Il y a de cela exactement cinquante-et-un ans et deux mois au moment où j’écris cette chronique, autant dire au siècle dernier… La foule grondait, les étudiants désertaient les universités, les ouvriers leurs usines. La rue bruissait et les pavés volaient. En un mot, la France vacillait. C’est ce moment crucial de notre histoire que Georges-Marc Benhamou a choisi de nous raconter dans son dernier roman « Le Général a disparu ».

Il nous relate l’instant où le Général de Gaulle décide, le 29 mai 1968, de partir à Baden-Baden sans en informer quiconque si ce n’est quelques très proches. A la manière d’un thriller, grâce à un récit parfaitement documenté, l’auteur nous fait entrer dans la tête de cet homme face à son destin. Nous assistons ainsi aux intrigues de palais, où chacun tente d’avancer ses pions, et surtout à la descente aux enfers d’un « Grand homme » persuadé d’avoir agi pour le bien de son pays et qui ne comprend pas ce déferlement de rage.

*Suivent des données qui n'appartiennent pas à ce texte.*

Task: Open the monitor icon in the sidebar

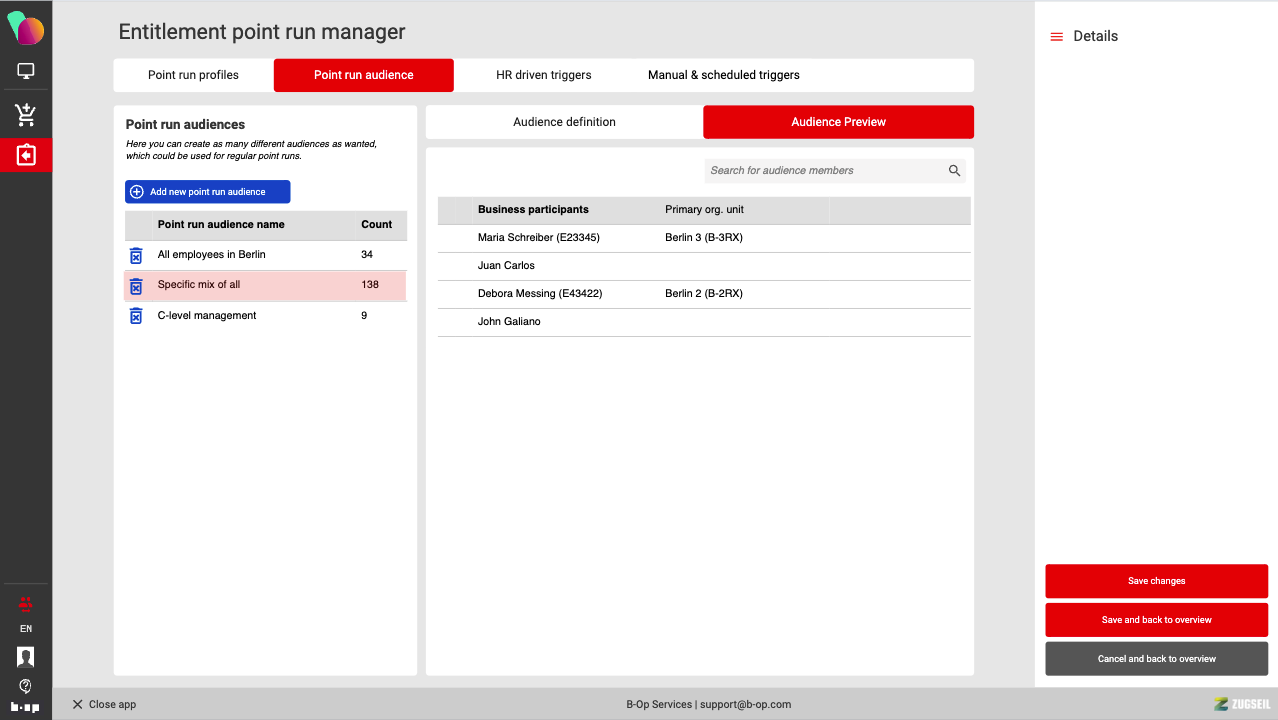Action: (x=26, y=71)
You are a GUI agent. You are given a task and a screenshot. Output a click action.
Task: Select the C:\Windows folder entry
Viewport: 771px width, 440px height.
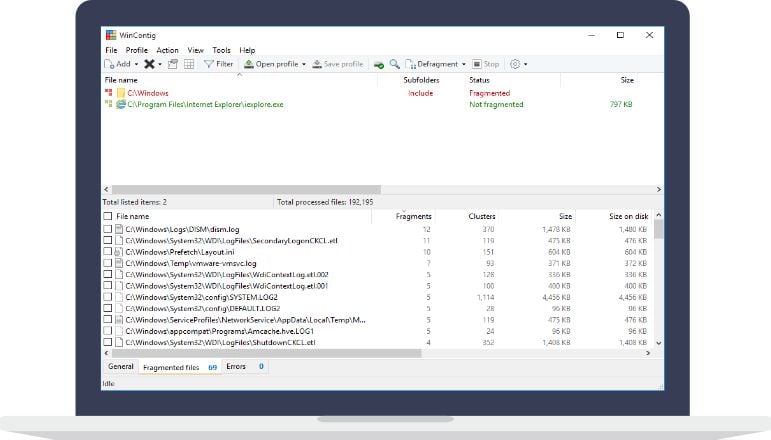(x=148, y=93)
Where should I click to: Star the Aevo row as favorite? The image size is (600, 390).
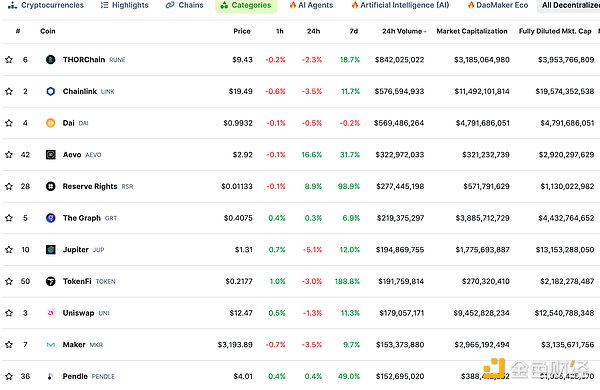[9, 155]
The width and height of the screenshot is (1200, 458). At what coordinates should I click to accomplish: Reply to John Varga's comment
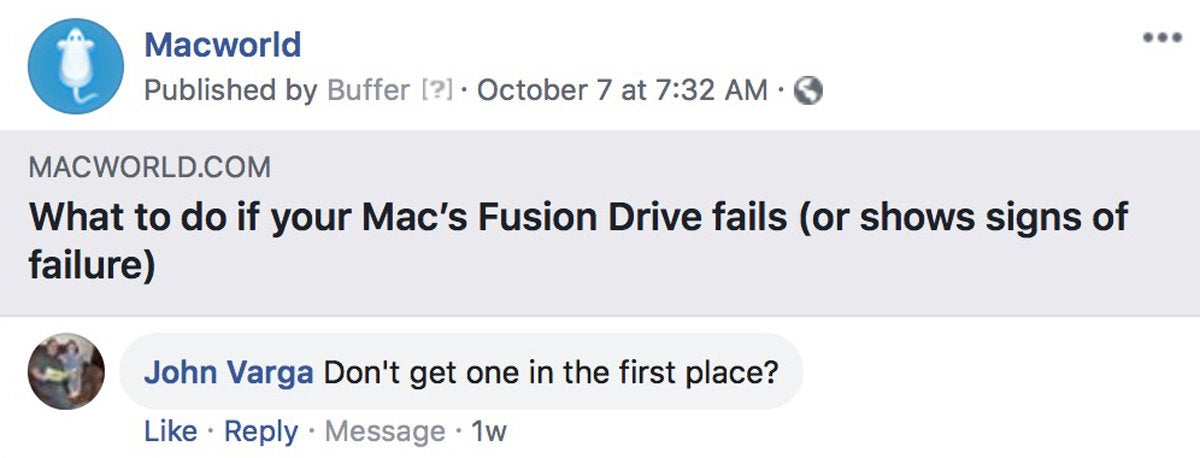pos(261,431)
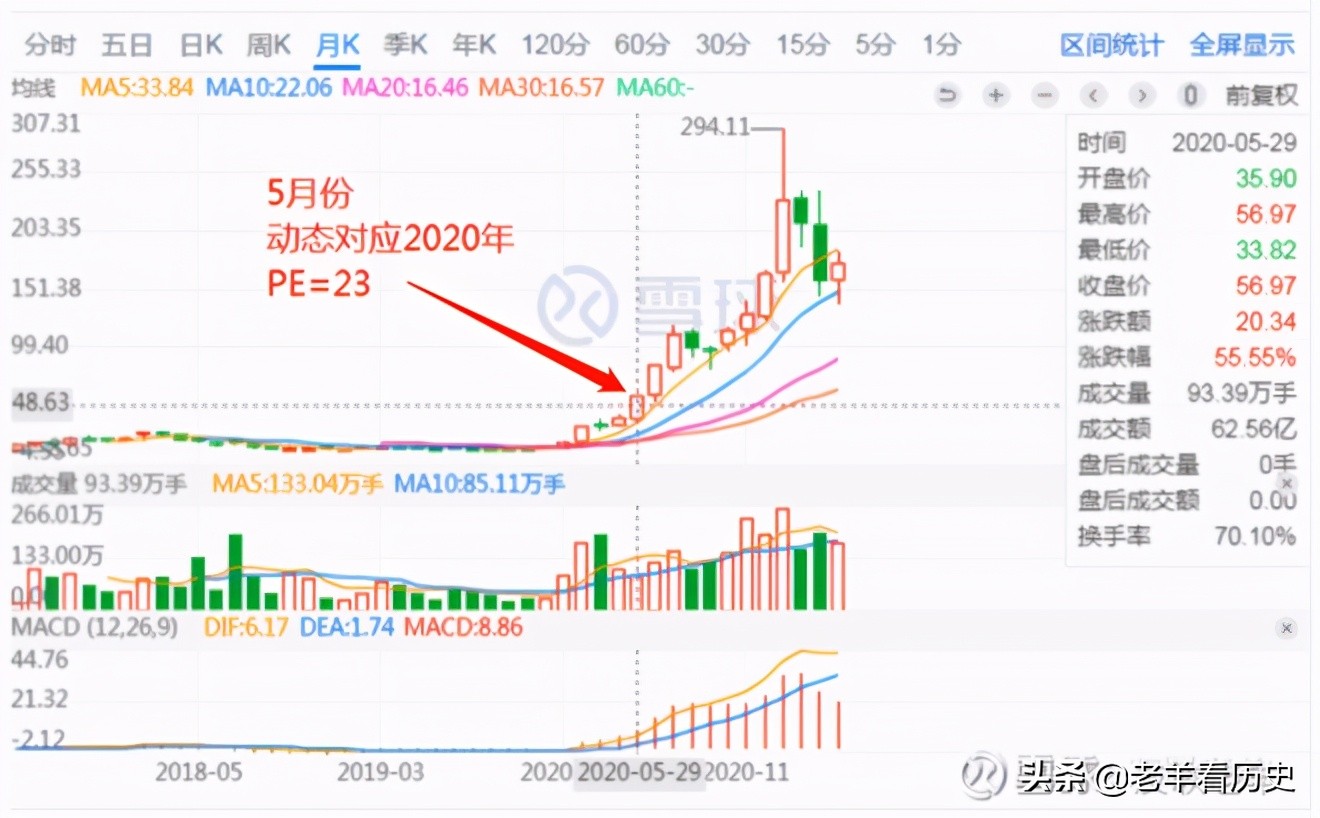Image resolution: width=1320 pixels, height=818 pixels.
Task: Toggle off the 盘后成交额 info panel
Action: tap(1286, 483)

J’ai beaucoup aimé ce roman que l’on pourrait presque qualifier de documentaire, et à plus d’un titre :

A cette époque, j’avais vingt ans, issue d’une famille gaulliste et éduquée par des parents qui brandissaient la valeur travail en étendard. Faire grève à leurs yeux étaient une infamie et ils avaient pour le Général une adoration sans borne. C’est dire si la période fut difficile. J’avais vingt ans, donc, et je dois l’avouer, guère d’intérêt pour la chose publique. De cette période, il m’en restait des bribes, des noms, des photos de presse mais du détail, je n’en savais trop rien.  L’écrivain m’a permis de recoller les morceaux de cette révolution vécue de l’intérieur, certes, mais avec un regard dépourvue d’attention suffisante pour en comprendre l’essentiel.

Il m’a donné à revivre ces moments difficiles aux côtés des acteurs, ce fut à la fois passionnant et particulièrement émouvant.

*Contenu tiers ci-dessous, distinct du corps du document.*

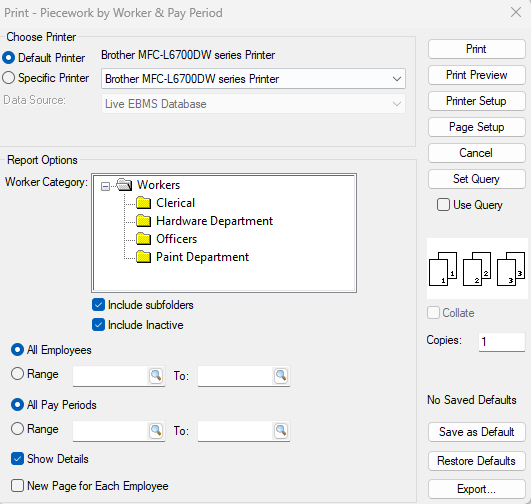Select the Paint Department folder icon
The image size is (531, 504).
(144, 257)
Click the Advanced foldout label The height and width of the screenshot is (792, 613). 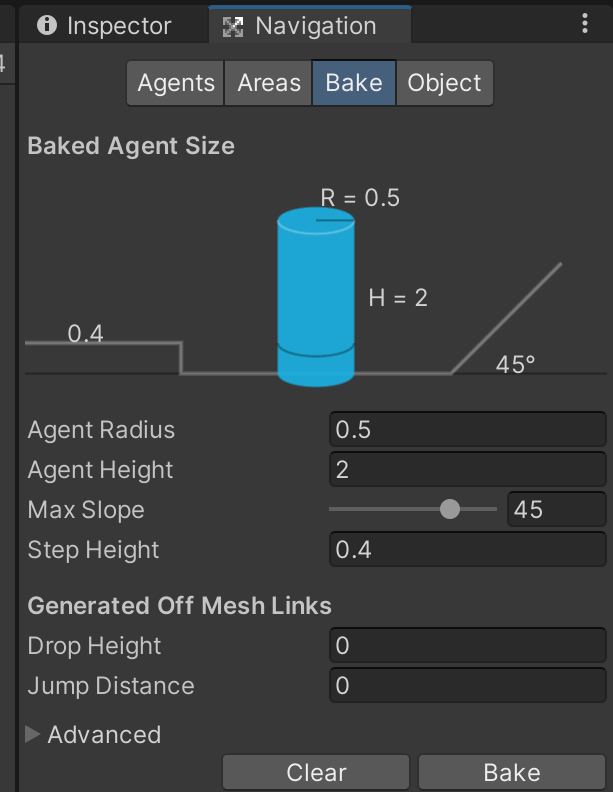pos(104,734)
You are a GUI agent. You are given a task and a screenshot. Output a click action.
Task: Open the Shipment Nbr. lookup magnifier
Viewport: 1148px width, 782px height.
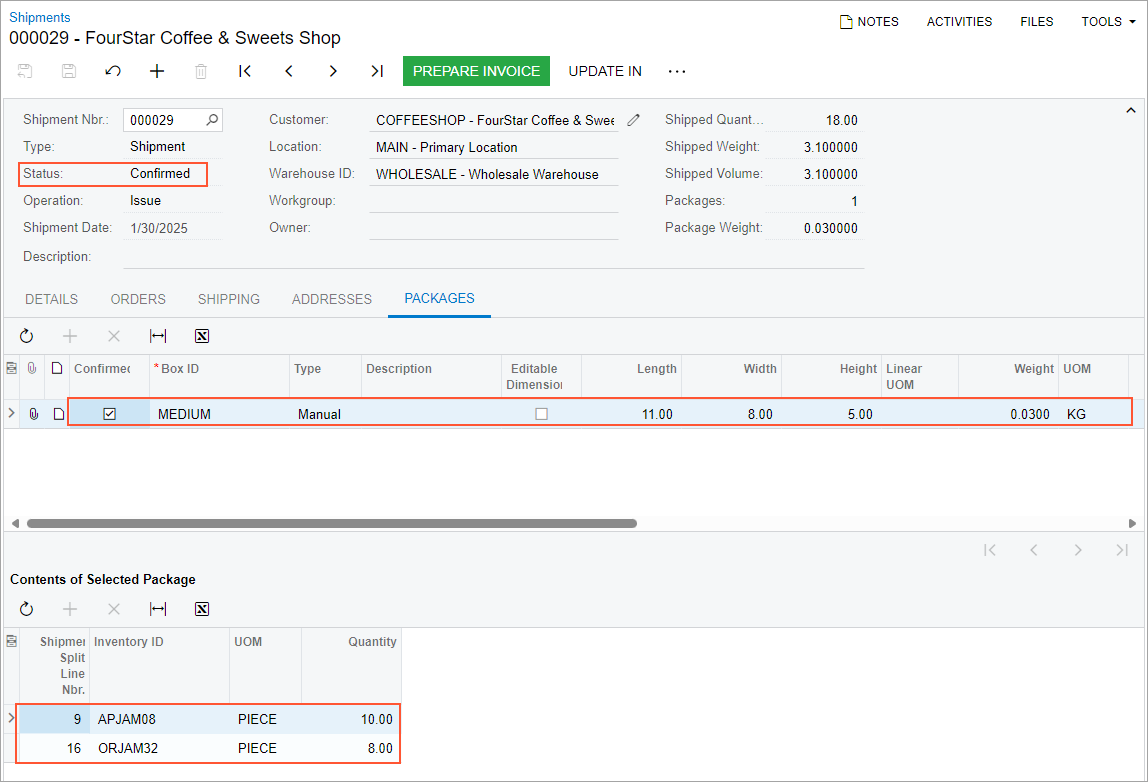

Je l’ai aimé aussi pour le portrait de ce grand Général, sûr de ses idées, sûr du bien-fondé des mesures prises, sûr de tout ce qu’il avait entrepris, sûr de ce qu’il devait refuser, qui tout à coup chancelle sous les coups de boutoir de ces « veaux » de Français prêts à le décapiter.

« La dernière fois qu’il avait vu de Gaulle (c’est de Massu dont il s’agit), deux ans plus tôt, au moment de sa nomination à Baden, sa sortie du purgatoire, c’était le grand de Gaulle qui continuait à vouloir bouter les Anglais hors du marché commun, un Napoléon inspiré qui lui dévoilait les secrets de la sortie de l’OTAN, et les grandes manœuvres de la planète. »

Et là, il avait devant lui un vieillard, un vieux roi déchu. C’est un portrait tout en objectivité, poignant et touchant, où l’on voit l’homme de guerre se transformer petit à petit en un homme fatigué, usé, qui s’imagine « … Dans la baie de Kenmare…Et là j’aurai une haute ambition… Je tenterai d’être bibliothécaire, c’est le plus beau des métiers… » et ne sait plus à quel saint se vouer.

Je l’ai aimé encore pour son écriture simple mais brillante, élégante et précise qui facilite la lecture et donne un rythme saisissant à ces quelques jours pendant lesquels la vie de notre pays fut suspendue aux décisions d’un homme et a failli basculer dans l’horreur.

Un roman passionnant qui outre toutes ses qualités littéraires, historiques, politiques, m’a permis de rajeunir de cinquante ans.

Editeur : Grasset
Date de Parution : 14 août 2019
Nombre de pages : 240

Ce livre a été lu en avant-première grâce au magazine « Page des libraires » et aux Editions Grasset que je remercie chaleureusement.